▶ _Action item_: Extract every line of the material below that contains the string "return", matching case exactly.

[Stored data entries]
..........

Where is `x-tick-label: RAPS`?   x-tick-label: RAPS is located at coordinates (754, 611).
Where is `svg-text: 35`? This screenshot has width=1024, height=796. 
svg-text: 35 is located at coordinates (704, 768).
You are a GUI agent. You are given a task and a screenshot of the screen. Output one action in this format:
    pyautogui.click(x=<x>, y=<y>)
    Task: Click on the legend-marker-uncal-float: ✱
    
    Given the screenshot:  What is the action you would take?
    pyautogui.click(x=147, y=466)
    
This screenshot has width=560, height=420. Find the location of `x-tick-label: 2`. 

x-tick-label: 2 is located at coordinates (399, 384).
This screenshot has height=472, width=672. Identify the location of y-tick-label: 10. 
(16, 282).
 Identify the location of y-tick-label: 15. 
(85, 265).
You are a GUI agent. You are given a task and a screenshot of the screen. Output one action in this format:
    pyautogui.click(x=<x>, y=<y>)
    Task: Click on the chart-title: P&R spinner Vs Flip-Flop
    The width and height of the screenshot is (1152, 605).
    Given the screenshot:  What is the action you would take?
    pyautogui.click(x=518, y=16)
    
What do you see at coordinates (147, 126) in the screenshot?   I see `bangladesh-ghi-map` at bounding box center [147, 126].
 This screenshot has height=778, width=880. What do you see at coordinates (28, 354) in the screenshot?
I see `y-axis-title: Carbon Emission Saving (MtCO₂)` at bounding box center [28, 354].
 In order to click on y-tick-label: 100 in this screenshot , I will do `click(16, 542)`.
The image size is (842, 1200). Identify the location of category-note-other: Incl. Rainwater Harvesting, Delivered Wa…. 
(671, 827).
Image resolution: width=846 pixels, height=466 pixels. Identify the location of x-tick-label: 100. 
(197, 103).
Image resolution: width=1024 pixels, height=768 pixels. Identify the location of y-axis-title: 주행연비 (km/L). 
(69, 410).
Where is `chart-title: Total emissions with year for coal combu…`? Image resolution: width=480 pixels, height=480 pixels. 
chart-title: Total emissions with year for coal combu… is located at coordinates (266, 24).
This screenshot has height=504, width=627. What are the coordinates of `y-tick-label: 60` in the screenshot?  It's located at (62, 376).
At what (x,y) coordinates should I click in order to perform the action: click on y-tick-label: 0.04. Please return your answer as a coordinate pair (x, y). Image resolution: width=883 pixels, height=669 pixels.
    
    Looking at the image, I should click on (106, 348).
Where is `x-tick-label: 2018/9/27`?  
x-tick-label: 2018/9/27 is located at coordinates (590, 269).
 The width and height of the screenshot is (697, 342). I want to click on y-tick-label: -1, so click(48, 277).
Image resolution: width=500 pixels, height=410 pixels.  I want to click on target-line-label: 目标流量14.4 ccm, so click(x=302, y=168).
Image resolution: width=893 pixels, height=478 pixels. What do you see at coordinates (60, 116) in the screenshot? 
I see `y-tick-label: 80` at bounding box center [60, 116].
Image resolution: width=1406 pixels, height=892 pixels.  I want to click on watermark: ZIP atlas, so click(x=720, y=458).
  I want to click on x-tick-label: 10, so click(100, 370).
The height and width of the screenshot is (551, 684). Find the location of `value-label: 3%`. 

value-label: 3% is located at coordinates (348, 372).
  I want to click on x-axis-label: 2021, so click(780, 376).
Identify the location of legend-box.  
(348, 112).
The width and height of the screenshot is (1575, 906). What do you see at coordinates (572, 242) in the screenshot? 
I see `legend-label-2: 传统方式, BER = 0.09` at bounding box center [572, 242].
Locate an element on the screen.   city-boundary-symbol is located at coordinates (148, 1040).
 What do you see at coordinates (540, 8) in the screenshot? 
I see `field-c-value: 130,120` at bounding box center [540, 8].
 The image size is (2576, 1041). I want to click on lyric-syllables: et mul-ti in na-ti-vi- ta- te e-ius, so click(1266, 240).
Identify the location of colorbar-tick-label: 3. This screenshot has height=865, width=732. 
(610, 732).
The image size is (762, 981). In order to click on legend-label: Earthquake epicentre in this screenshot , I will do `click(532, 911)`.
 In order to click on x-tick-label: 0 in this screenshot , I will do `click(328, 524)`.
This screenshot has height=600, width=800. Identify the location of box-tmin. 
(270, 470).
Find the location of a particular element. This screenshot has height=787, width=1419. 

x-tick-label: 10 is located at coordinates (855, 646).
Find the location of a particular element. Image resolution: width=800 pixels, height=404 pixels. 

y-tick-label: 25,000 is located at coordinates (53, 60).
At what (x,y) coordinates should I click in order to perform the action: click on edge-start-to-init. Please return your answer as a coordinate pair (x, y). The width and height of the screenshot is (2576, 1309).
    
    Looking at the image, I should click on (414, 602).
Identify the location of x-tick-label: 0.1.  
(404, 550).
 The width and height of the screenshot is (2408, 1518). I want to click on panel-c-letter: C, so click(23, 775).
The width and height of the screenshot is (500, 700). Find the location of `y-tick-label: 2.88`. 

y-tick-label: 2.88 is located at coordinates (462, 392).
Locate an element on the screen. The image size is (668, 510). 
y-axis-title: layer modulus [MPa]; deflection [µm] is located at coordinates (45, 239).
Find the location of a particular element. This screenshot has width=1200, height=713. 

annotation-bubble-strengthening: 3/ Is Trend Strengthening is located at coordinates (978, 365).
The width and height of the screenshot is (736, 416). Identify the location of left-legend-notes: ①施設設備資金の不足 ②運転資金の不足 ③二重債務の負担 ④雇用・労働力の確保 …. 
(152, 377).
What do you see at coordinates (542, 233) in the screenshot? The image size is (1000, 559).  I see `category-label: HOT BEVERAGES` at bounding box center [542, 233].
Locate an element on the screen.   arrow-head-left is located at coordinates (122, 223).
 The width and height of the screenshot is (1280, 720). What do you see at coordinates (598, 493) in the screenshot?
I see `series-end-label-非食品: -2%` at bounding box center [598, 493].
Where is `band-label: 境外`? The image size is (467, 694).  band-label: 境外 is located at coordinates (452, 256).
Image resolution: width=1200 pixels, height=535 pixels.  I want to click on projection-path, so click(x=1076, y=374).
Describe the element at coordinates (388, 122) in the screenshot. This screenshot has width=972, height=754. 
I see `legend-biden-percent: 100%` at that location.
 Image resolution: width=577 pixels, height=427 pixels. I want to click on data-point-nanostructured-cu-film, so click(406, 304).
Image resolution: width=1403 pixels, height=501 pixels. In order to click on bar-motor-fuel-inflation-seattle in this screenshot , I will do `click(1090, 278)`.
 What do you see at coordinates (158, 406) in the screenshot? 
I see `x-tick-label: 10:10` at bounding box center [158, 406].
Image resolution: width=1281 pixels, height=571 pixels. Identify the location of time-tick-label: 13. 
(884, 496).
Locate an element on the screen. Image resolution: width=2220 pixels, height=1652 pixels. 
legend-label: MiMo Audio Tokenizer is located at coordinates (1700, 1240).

..........

▶ _Expected answer_:
At what (x,y) coordinates should I click in order to perform the action: click on y-tick-label: 0.04. Please return your answer as a coordinate pair (x, y). Image resolution: width=883 pixels, height=669 pixels.
At what (x,y) coordinates should I click in order to perform the action: click on edge-start-to-init. Please return your answer as a coordinate pair (x, y). The width and height of the screenshot is (2576, 1309).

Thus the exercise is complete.